A queda na bolsa e a alta do dólar que se seguiram ao anúncio de um orçamento federal com déficit são tremores incidentais perto da maior ameaça embutida no pacote. Ou alguém guarda muitos ases nas mangas, ou o Brasil acelera para a perda do grau de investimento, espécie de selo de bom pagador que permite juros menores em financiamentos no Exterior e investimentos de determinados tipos de fundações que, por força de seu estatuto, só podem aplicar em países com essa chancela.
O economista Paulo Rabello de Castro vê essa condição como "quase irremovível". E mais, como sócio de uma empresa brasileira que mede rating soberano, a SR Rating, Rabello lembra que, na sua agência, o Brasil nunca chegou a grau de investimento.
- Sempre foi o que é: um país confuso, complicado, com grande potencial para receber grau de investimento, mas que ainda não chegou lá - avalia.
Na avaliação de Rabello, para ser admitido no clube dos bons pagadores, o Brasil teve a seu lado o benefício da euforia de mercado. A outra face agora acentua a visão crítica do país. Em sua opinião, a chancela das três grandes agências de risco internacionais - Fitch, Moodys e Standard & Poors - "já está perdida". Em boa parte, está precificada, inclusive na desvalorização do real. Adverte que isso não significa "efeito zero", quando ocorrer, mas vê maior impacto na redução do fluxo de investimentos novos do que na fuga de quem já está por aqui. Isso significa que um dos dois coordenadores-gerais do Movimento Brasil Eficiente jogou a toalha? Ao contrário:
- O Brasil tem jeito, está muito longe de ser a pior situação que enfrentamos nos últimos anos.

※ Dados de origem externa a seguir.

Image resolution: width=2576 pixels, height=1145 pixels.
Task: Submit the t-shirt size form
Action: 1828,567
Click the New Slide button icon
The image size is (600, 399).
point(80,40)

Uma das frases com que Rabello tem provocado seus interlocutores, em palestras e encontros mais reservados, é típica da combinação de um perfil frasista e propositivo:
- Não podemos deixar essa crise escapar.
O que ele quer dizer é que há especialistas em "dar a volta na crise", com falsas soluções e encaminhamentos precários. É por isso que considera o envio ao Congresso da proposta de orçamento com déficit primário (despesas maiores do que receitas, mesmo antes do pagamento dos juros da dívida) "a melhor notícia que poderia acontecer no último dia de agosto". Isso que ele considera muito subestimado o valor do rombo anunciado pelo governo, de R$ 30,5 bilhões. E mais grave ainda por ser um déficit primário, que sequer considera a economia obrigatória para não deixar que se acumulem sobre a dívida os valores devidos a título de remuneração.
Rabello avalia que o maior déficit do Brasil não é de orçamento, mas de ideias. E defende as suas: simplificação tributária radical e a Lei Emergencial de Crescimento e Controle Orçamentário (Leco), proposta que vai entregar amanhã em Brasília com metas anuais de redução de despesas até 2022, bicentenário da Independência:
- O orçamento com déficit vai escancarar o debate necessário.